---------- Material supplied

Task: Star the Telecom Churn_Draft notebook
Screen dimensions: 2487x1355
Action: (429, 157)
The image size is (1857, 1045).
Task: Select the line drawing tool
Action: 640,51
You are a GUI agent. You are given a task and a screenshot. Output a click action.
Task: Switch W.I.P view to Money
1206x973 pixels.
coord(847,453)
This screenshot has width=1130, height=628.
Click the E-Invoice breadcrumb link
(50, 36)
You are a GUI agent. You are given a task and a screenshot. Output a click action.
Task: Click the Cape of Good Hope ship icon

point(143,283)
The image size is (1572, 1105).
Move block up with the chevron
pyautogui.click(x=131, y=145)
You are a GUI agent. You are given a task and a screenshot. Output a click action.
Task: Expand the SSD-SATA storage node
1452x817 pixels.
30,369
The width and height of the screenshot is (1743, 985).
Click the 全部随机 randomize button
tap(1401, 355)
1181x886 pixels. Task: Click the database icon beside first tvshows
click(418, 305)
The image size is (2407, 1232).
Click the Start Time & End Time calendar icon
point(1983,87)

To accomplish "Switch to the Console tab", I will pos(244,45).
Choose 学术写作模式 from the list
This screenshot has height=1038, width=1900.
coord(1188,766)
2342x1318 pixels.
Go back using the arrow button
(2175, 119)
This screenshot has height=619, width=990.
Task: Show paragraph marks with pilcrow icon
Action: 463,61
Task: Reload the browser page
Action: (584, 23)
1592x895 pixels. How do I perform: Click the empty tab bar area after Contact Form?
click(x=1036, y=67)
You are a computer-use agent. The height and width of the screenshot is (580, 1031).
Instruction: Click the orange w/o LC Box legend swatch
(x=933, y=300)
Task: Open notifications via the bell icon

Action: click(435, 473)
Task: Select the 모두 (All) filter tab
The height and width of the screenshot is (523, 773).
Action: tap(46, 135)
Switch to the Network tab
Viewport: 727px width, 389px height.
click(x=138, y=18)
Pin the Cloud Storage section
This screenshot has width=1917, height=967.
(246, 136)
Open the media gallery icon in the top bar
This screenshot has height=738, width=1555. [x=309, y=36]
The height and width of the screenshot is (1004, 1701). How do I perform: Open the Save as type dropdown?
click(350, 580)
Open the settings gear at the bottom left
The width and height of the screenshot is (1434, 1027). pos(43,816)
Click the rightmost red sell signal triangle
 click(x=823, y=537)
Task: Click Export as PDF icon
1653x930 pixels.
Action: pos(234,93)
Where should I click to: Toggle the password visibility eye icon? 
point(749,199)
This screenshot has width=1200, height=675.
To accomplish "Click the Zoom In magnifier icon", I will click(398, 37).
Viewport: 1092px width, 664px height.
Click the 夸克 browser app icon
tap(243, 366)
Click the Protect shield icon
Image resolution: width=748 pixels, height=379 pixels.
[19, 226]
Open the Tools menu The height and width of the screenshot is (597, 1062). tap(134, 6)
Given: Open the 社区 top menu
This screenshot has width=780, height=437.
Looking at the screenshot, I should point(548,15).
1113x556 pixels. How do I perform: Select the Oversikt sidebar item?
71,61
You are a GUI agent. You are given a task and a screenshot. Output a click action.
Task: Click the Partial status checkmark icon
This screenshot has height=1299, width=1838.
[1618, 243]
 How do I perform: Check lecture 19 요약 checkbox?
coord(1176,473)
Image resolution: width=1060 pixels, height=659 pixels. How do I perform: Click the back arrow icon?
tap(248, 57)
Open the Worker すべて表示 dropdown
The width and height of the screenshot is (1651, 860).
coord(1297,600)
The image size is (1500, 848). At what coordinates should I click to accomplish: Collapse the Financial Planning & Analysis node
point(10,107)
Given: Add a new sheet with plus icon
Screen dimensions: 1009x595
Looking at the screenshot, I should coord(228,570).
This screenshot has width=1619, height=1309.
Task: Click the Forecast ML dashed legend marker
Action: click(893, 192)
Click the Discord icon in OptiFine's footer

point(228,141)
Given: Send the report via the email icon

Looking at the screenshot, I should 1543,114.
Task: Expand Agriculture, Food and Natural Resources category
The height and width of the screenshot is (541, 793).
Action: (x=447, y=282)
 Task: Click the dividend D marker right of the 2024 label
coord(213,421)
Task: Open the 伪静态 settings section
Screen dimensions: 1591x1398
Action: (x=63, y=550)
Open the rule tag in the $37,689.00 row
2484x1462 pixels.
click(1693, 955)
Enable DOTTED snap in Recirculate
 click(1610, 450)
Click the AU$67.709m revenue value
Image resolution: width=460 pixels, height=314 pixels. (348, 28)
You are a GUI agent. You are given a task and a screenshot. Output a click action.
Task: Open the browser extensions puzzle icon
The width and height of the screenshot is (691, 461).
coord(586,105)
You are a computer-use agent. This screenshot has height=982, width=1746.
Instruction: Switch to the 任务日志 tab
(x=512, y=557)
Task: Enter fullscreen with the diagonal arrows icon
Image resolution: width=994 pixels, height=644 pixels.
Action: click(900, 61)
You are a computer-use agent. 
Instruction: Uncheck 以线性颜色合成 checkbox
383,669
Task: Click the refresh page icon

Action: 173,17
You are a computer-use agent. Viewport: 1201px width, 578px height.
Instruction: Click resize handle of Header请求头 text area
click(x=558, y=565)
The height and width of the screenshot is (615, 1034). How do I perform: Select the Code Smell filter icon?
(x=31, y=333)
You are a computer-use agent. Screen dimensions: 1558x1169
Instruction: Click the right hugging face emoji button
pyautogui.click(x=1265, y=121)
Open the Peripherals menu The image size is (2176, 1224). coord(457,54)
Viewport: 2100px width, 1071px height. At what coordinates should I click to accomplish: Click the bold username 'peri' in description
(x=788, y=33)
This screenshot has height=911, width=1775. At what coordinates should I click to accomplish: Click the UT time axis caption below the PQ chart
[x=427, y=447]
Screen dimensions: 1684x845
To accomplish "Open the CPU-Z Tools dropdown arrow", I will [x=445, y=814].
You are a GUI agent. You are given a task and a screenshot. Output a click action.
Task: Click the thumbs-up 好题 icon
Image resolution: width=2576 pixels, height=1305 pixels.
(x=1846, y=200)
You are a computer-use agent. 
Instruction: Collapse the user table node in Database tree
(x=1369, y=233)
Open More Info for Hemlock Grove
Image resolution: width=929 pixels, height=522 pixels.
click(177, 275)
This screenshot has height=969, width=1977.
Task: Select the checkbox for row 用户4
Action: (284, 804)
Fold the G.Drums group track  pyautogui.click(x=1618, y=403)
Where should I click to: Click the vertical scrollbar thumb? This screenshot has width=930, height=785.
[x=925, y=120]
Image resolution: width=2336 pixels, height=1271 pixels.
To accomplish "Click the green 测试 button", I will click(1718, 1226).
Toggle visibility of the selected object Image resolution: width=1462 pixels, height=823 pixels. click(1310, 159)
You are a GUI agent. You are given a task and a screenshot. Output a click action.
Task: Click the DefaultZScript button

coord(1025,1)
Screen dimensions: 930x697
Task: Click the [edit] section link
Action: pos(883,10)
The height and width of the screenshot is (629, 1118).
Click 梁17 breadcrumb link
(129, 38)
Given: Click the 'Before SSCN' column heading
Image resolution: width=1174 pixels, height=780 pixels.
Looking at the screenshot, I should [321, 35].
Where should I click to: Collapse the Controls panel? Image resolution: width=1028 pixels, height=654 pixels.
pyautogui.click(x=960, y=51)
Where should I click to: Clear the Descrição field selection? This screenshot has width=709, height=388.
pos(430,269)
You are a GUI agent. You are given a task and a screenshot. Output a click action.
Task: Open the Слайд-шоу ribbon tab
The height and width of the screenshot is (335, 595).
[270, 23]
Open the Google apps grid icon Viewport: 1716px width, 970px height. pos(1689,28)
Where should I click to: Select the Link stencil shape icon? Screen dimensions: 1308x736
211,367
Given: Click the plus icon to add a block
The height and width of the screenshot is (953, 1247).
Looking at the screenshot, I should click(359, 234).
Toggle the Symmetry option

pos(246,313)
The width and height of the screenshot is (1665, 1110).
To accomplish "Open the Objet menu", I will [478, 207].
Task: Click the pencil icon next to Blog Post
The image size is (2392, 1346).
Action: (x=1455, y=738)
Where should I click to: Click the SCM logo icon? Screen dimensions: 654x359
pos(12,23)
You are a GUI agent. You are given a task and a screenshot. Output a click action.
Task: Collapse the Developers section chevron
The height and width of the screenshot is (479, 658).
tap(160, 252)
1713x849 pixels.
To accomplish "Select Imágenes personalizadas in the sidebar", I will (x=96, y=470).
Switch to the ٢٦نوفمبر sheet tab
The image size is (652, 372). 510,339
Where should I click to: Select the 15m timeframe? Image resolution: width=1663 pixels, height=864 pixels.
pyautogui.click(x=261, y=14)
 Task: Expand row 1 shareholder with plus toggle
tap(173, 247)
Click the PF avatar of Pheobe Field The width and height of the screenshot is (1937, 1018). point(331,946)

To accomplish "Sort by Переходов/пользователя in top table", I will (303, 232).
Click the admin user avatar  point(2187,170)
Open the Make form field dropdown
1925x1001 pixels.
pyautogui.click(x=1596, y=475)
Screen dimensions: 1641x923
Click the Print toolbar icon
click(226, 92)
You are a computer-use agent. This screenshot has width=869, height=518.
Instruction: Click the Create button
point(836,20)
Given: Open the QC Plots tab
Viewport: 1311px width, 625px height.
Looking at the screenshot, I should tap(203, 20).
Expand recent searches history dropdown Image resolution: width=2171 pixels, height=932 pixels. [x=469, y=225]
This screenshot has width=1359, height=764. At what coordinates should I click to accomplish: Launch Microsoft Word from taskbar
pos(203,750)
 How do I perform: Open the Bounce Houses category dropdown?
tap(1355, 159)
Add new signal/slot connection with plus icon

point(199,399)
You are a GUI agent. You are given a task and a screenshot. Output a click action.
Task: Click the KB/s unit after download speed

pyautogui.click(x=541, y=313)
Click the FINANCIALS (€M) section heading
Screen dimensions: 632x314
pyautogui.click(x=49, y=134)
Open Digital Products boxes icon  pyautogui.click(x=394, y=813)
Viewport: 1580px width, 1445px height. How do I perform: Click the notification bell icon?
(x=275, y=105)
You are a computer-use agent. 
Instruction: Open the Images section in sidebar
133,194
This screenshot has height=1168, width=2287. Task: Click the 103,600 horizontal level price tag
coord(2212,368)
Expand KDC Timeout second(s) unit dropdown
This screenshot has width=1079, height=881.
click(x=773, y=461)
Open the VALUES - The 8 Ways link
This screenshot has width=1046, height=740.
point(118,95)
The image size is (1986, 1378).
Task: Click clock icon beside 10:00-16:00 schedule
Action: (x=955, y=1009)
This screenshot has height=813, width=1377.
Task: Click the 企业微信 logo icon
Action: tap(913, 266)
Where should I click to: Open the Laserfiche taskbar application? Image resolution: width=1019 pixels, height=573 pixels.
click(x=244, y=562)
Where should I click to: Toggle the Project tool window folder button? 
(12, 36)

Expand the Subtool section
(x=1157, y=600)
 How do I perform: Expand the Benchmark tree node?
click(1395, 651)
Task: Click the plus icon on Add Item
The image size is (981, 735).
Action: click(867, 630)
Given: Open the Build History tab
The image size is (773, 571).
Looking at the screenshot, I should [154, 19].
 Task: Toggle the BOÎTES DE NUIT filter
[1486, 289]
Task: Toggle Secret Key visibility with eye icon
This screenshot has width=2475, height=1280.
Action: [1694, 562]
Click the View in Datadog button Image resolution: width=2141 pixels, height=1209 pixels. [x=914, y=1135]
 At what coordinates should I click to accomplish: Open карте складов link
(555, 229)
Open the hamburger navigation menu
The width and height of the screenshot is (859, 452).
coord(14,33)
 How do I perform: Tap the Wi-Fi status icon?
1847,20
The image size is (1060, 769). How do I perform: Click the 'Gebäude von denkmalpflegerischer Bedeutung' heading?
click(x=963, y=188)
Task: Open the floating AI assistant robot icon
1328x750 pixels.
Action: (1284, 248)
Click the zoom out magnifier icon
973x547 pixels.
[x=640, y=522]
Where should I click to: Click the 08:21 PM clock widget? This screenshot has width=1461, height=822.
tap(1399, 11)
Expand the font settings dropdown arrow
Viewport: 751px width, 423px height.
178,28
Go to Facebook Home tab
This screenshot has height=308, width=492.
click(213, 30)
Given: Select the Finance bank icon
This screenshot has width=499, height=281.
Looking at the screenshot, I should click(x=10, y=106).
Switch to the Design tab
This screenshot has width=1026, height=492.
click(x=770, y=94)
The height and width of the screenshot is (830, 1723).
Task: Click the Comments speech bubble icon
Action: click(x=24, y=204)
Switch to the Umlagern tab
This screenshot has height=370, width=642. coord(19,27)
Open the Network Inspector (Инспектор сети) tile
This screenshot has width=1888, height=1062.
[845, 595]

--------------------

* _Prompt_: In the entries above, identify each line that includes the string "avatar", then copy it.

* _Solution_:
Click the PF avatar of Pheobe Field The width and height of the screenshot is (1937, 1018). point(331,946)
Click the admin user avatar  point(2187,170)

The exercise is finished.